Quase de manhã não se faz nada, mas é preciso é comer alguma coisa, e a verdade resvala, e não há nada a fazer.
-- É esperar.
-- A bica arrefece.
-- É gelo.
-- A bica perde aquele gosto.
-- Depois não há tempo para ver e para estar.
-- Os três estão de serviço.
-- Aqueles empregados da Biju.
-- Mais ao lado entra outro.
-- Não está permanentemente.
-- É assim ao dia.
-- E ao mesmo tempo faz-se a ponte.
-- A ponte entre o primeiro dia e o último não se faz.
-- Todos estão de acordo.
-- É por isso que não me cruzo com ninguém.
-- Ainda estou em jejum.
-- Ainda tenho de me ir embora.
-- Nesse tempo.
-- Aqui e agora.
-- Estou agarrado ao fio da bomba.
-- Mas não sei se é esse mesmo.
-- Se fiz outro dia o mesmo ignoro.
-- Mas será mesmo o fio da bomba?
-- Que está nas minhas mãos?
-- Não pode ser.
-- Nem eu quero que seja.
-- Foi um acaso.
-- Talvez alguém mo tenha colocado nas mãos.
-- Por causa da minha posição de espeto.
-- De espectro.
-- Mas se fosse eu sabia.
Os rapazes andam cada vez mais divertidos e julgo ver o Joni a brincar com eles também, e a Gracitara a rir-se com os comensais, e essa agora é que me admira muito; toda esta cena não teria merecimento se eu não tivesse o fio da bomba.
-- Mas eu não tenho o fio da bomba.
-- É impossível.
-- Nem eu queria.
-- Nem me dou ao trabalho de o ter.
-- O fio da bomba foi canalisado dali para dentro por um canalizador à altura.

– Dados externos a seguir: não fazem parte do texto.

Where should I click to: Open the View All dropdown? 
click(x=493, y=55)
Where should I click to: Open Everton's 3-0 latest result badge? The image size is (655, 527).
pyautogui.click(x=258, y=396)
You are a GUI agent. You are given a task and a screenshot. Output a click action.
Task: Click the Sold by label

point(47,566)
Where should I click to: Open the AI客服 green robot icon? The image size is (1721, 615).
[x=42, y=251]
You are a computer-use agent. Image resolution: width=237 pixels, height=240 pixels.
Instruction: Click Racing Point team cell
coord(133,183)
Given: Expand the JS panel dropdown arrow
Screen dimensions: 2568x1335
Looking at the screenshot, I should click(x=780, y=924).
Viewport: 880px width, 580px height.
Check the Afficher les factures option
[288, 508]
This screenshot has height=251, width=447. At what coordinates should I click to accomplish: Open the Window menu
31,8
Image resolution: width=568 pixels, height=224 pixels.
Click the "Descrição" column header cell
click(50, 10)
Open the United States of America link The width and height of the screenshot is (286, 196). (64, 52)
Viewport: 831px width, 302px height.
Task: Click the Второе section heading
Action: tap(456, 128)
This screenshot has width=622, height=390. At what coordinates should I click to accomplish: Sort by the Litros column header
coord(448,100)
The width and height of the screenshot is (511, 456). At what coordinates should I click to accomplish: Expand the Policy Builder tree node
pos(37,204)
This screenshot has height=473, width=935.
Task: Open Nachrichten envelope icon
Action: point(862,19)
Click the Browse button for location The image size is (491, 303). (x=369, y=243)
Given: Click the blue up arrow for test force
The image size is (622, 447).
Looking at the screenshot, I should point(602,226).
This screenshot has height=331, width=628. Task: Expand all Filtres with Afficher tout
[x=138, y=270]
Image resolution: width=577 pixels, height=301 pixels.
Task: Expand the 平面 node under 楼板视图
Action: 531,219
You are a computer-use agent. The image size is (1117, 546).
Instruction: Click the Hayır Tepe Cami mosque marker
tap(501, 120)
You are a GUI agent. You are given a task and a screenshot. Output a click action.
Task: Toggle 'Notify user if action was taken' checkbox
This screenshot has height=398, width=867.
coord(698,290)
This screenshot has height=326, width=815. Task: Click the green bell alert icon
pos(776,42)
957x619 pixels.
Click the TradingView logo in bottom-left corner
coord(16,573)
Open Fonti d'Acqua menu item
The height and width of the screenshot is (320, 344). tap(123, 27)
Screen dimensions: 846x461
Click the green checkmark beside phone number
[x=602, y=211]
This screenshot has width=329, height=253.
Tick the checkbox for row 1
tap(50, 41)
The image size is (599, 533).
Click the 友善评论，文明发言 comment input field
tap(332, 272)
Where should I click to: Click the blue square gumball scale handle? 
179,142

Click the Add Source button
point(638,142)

-- Deve ter sido nos dias dos santos populares.
-- Com as sardinhas a assar ninguém se apercebe.
-- Porque andam distraídos.
-- Assim é fácil aplicar este golpe matreiro.
-- A verdade pode não ser.
-- A qualquer altura podemos dizer uma coisa agora e depois a seguir outra diferente.
-- Ninguém se importa com isso.
-- Porque as pessoas têm de conhecer por elas próprias.
-- Independentemente do que dizem os outros.
-- É essa a minha opinião.
-- Não quer dizer que seja minha.
-- Mas pode ser.
-- Posso considerar para fins terapêuticos.
-- Todos têm esse direito de dizer e não dizer.
-- É o que se diz.
-- Eu sei muito bem como me conduzir.
-- Primeiro é preciso considerar.
-- Segundo é preciso considerar.
-- É uma sequência de considerações que dão a verdadeira dimensão do assunto.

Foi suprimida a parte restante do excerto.